Doorway Webbing Barrier
- Important Information
The Doorway Webbing Barrier is made from a bright orange webbing. It is designed to be a visual reminder for residents not to pass.
Sometimes a patient will walk down the corridor and enter another person’s room without an invitation. If the door is kept closed it is difficult for the staff to keep an eye on the person in the room, so it is necessary to leave the door open. The occupant of the room should have some privacy without other people wandering into their room, so the Doorway Webbing Barrier is a safe way to indicate the wanderer should not enter.
The advantage of the Doorway Webbing Barrier is that the Hook & Loop tape will easily detach if a patient walks into it or if they fall on it, the webbing should not cause any injury, compared to a metal or plastic chain.

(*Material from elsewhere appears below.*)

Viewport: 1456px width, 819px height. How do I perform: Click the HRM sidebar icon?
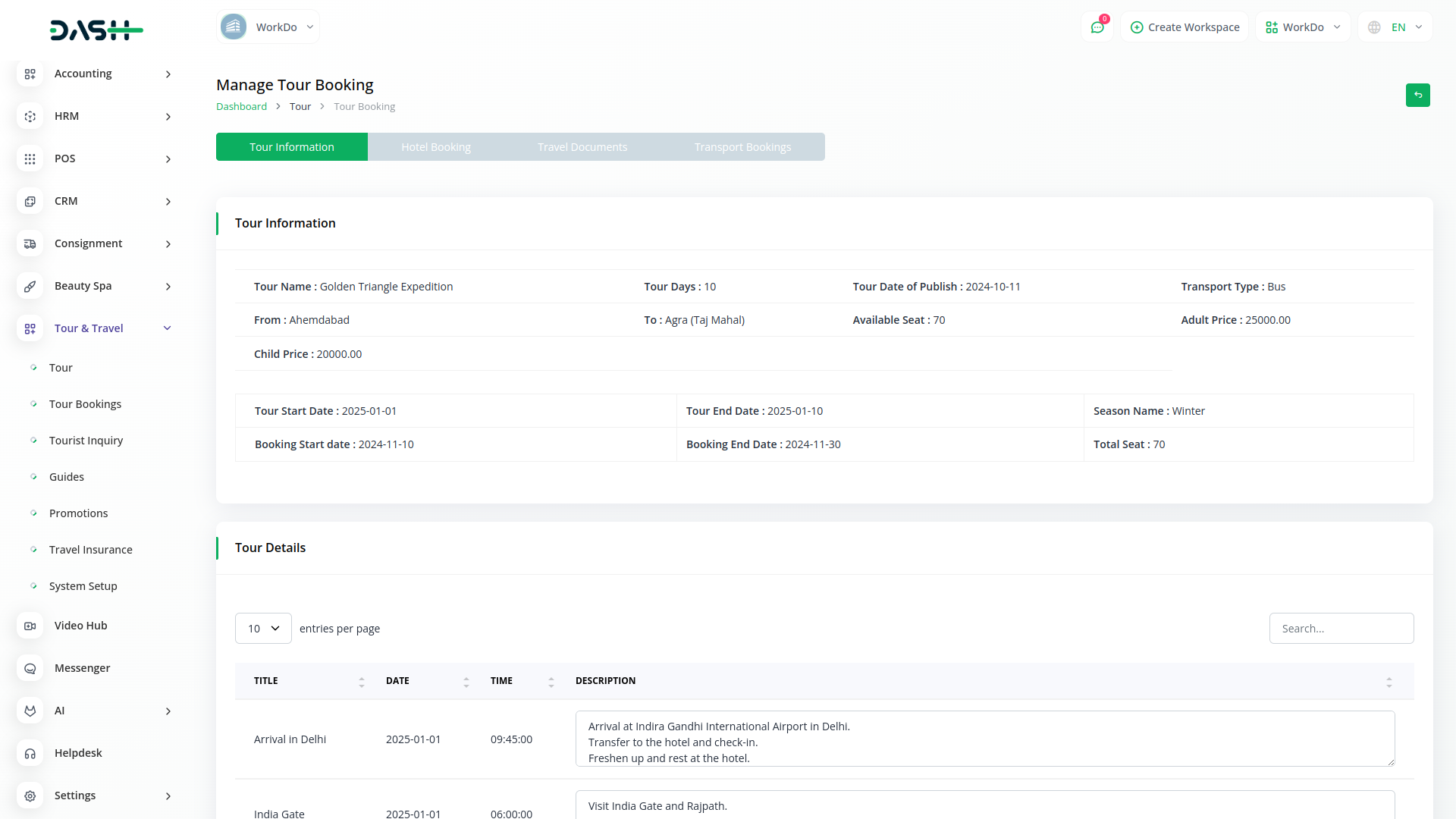[x=30, y=116]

The wandering patient may need to be told not to remove the Doorway Webbing Barrier, and hopefully they will remember and respect other people’s privacy.

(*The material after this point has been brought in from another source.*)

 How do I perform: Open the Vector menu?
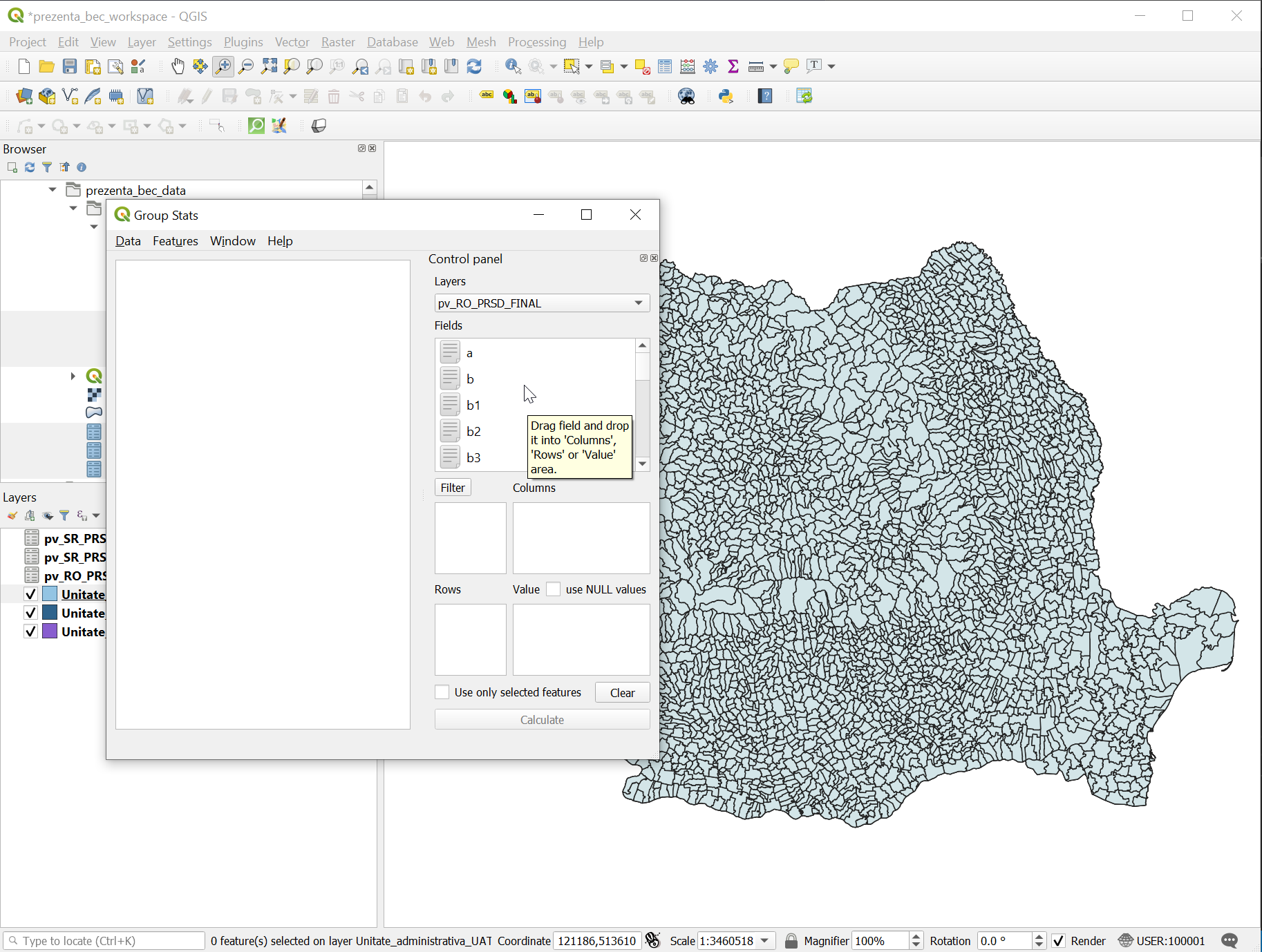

Remove the backing paper from the Loop Dots, and fit to each side of the door frame. Fit at about shoulder height. Then attach the Hook Tape on the orange webbing.
The maximum usable length will be approximately 120cm / 47″. When using on narrower doorways, the Loop Dots that are stuck to the doorway can go higher up. This means the webbing loops down to waist level. By putting twists in the webbing it will be more noticeable to some residents.
It is important to tell staff that this item is to allow residents to have privacy in their rooms. It is not to restrict them from leaving a room, as then it could be considered to be a restraint, so restraint authorisation will be needed.
The Doorway Webbing Barrier may be useful for a variety of areas:
- Nurse’s station
- Other rooms or hallways that residents should not wander into
Item # 231
This product should not get so dirty that it requires washing. It can be wiped clean.
Freight Warning: Depending on your area, the freight charge for one pack of these items may be around the same price as the item itself.